● Task: Rewrite the passage about Memory Bridge from "You wouldn’t think" up to and including "connect: through music.", changing "nursing home" to "care facility".

● Exercise passage:
An innovative non-profit program in Chicago called Memory Bridge connects at-risk teens with dementia patients, giving both groups a chance to learn.
You wouldn’t think a high school student from one of Chicago’s most impoverished school districts would have much in common with an 82-year-old dementia patient at an area nursing home. But several months ago, when teenager Vance Sanders sat down with his “buddy,” Seymour Dulberg, they soon discovered a simple way to connect: through music.
Vance began clapping his hands, dancing in his seat. When he began to sing “Rock Around the Clock,” Dulberg was captivated. After the song ended, Dulberg had a request: “You’ve got to play ‘The Twist’ again,” Dulberg told him, reports the Chicago Tribune. “It’s got a big beat.”
Vance and Dulberg are two of the participants in a unique non-profit educational program known as Memory Bridge, which brings students from at-risk schools together with senior citizen “buddies” suffering from Alzheimer’s disease and other forms of dementia. The program was created in 2005 by Lake Forest Academy teacher Michael Verde, who was inspired by the death of a grandfather with dementia. He believed that by facilitating positive interactions between at-risk youths and dementia patients, the teens would gain a better sense of empathy, and that violence in inner-city schools would go down.
The Illinois Department of Human Services supported Verde’s vision, and since 2006, they’ve been funding the program in Chicago’s public schools. Over 2,000 students from 100 schools have since participated.

(Saved entries)

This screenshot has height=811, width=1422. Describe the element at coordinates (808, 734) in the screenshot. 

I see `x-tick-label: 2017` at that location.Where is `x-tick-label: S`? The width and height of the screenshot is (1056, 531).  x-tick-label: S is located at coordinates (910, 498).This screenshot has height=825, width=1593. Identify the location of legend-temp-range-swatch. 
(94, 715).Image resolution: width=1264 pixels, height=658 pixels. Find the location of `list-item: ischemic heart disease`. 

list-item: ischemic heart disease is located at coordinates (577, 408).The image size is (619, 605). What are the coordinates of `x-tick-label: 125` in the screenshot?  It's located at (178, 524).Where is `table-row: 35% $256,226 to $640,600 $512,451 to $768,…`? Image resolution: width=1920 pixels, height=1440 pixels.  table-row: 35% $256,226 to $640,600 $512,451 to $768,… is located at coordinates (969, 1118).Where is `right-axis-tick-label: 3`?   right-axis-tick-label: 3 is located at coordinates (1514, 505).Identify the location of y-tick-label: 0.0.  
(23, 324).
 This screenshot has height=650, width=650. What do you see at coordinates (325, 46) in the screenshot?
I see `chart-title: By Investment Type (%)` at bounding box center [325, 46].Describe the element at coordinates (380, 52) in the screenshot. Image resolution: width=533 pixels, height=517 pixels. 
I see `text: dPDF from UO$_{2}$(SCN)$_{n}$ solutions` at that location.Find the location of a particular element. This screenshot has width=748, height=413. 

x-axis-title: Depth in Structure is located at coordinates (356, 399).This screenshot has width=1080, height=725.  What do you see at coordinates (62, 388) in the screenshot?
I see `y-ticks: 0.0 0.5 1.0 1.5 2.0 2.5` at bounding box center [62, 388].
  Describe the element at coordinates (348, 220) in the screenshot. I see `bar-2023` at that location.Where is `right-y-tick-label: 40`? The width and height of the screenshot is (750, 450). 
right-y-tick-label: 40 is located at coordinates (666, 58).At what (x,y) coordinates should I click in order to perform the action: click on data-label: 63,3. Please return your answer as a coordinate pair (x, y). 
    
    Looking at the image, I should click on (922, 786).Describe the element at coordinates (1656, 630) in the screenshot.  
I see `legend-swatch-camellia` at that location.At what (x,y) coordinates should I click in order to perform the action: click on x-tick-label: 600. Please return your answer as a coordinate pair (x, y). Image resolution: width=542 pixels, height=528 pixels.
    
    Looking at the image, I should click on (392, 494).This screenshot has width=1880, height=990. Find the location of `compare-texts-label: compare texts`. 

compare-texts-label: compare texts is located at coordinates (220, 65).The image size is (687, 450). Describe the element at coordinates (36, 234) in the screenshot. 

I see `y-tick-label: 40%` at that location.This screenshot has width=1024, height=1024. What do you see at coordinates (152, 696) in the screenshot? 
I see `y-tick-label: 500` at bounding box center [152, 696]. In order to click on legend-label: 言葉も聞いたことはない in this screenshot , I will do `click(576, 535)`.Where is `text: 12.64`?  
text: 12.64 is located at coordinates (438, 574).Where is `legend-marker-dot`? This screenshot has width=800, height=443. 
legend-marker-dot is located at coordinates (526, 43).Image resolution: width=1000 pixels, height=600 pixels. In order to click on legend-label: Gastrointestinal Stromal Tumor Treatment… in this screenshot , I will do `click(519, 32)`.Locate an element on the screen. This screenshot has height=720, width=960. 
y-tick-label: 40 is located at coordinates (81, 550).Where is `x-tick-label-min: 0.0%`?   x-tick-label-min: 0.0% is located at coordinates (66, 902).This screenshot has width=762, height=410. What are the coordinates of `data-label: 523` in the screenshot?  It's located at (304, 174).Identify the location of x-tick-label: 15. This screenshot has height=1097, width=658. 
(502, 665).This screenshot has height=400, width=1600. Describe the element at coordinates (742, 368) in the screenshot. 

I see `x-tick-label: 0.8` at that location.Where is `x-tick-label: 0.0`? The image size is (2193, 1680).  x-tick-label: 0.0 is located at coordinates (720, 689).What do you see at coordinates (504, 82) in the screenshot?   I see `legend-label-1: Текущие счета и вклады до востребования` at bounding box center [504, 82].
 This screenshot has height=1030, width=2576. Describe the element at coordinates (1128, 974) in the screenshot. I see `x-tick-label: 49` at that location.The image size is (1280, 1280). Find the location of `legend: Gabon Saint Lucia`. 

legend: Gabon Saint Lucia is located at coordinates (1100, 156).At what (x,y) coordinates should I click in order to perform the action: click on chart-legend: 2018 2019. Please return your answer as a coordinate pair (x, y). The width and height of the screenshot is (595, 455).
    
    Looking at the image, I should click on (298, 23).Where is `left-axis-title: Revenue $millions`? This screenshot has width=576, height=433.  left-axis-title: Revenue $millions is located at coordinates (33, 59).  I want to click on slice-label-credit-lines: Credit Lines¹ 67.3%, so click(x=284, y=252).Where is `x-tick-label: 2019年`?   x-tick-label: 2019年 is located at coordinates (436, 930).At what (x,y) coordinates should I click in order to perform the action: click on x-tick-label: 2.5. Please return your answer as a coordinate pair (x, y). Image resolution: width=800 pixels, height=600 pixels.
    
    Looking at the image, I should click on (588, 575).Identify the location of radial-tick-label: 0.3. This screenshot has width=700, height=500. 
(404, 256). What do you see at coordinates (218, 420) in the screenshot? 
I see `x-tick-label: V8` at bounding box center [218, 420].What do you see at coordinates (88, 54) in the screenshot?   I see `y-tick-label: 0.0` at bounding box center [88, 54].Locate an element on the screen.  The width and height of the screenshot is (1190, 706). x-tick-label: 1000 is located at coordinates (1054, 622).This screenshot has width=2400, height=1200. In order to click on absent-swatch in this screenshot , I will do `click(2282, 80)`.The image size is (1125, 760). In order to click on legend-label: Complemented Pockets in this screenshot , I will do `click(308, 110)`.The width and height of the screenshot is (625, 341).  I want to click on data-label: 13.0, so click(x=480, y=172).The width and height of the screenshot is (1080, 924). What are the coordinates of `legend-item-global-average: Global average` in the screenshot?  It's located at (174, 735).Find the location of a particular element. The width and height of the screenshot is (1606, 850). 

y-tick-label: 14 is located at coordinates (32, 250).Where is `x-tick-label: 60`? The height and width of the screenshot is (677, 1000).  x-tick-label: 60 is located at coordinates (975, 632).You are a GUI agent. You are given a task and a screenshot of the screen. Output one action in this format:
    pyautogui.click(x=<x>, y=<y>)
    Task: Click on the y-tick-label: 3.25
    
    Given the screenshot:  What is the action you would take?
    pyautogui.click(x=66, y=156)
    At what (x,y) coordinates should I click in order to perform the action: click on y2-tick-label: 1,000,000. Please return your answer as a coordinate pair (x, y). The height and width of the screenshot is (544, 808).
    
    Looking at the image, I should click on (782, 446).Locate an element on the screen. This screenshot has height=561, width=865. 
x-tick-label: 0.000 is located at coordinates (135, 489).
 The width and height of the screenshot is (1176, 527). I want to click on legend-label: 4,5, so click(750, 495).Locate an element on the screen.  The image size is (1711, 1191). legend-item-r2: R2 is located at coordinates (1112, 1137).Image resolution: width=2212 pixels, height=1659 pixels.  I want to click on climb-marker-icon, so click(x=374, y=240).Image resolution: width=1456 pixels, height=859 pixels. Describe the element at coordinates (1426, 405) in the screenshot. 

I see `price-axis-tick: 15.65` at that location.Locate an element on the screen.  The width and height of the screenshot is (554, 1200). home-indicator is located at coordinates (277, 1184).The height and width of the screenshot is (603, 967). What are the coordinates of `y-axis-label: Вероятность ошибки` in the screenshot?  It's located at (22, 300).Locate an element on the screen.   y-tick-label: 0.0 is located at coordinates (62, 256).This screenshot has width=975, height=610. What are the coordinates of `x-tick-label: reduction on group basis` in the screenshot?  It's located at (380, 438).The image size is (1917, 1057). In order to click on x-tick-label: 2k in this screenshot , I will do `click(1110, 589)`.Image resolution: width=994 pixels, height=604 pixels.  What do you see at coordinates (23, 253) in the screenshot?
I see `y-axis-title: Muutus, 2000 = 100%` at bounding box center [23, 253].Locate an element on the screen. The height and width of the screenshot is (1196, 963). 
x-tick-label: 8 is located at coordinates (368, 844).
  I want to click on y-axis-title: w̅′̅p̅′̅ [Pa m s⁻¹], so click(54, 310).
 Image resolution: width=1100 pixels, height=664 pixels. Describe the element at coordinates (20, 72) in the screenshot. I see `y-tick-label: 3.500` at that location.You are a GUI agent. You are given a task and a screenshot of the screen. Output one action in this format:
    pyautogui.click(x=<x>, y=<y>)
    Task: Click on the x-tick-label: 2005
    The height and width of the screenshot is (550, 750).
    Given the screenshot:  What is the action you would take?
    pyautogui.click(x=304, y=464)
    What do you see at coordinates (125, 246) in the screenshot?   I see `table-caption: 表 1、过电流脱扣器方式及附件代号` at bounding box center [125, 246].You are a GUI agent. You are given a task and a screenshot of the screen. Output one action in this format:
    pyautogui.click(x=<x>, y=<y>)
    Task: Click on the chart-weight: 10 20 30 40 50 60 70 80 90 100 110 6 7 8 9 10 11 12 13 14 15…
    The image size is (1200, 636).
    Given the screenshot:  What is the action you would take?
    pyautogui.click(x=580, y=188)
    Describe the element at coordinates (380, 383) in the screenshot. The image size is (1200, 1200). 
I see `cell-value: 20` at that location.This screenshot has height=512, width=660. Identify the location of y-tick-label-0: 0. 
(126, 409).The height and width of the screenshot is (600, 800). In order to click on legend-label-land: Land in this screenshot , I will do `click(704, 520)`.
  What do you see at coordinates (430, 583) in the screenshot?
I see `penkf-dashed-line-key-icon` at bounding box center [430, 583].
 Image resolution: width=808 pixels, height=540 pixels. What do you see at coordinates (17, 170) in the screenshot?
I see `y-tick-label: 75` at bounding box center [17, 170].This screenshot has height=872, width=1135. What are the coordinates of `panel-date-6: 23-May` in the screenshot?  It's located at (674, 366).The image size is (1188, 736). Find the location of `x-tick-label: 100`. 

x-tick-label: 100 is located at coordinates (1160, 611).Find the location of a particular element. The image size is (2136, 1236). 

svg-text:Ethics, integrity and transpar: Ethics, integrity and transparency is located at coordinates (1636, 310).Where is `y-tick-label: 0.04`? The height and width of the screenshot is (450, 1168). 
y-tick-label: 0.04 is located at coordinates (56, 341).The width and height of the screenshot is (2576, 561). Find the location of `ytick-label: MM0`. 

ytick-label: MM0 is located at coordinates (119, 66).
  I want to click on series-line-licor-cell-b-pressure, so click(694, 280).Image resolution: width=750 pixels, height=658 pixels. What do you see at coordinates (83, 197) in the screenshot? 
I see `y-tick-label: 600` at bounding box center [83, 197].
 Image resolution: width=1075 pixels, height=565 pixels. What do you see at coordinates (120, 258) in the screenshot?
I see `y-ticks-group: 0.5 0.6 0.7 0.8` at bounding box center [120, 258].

● Answer below:
You wouldn’t think a high school student from one of Chicago’s most impoverished school districts would have much in common with an 82-year-old dementia patient at an area care facility. But several months ago, when teenager Vance Sanders sat down with his “buddy,” Seymour Dulberg, they soon discovered a simple way to connect: through music.